§ What is expected
Starting at the line that contains "Lage und Anbindung (1287, 1320)", repeat each line exactly through the last line of the listing, and repeat nothing else.
Start of Block
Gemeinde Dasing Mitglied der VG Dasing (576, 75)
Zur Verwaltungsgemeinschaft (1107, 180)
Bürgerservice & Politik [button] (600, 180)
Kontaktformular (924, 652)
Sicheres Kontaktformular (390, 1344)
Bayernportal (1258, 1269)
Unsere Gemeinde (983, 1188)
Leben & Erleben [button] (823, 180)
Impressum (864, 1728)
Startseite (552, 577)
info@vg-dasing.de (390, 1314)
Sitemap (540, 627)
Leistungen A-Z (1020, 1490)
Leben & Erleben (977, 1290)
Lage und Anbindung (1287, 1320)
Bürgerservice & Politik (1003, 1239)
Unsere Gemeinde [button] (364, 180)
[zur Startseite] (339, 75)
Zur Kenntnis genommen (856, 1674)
End of Block
§ Exercise output
Lage und Anbindung (1287, 1320)
Bürgerservice & Politik (1003, 1239)
Unsere Gemeinde [button] (364, 180)
[zur Startseite] (339, 75)
Zur Kenntnis genommen (856, 1674)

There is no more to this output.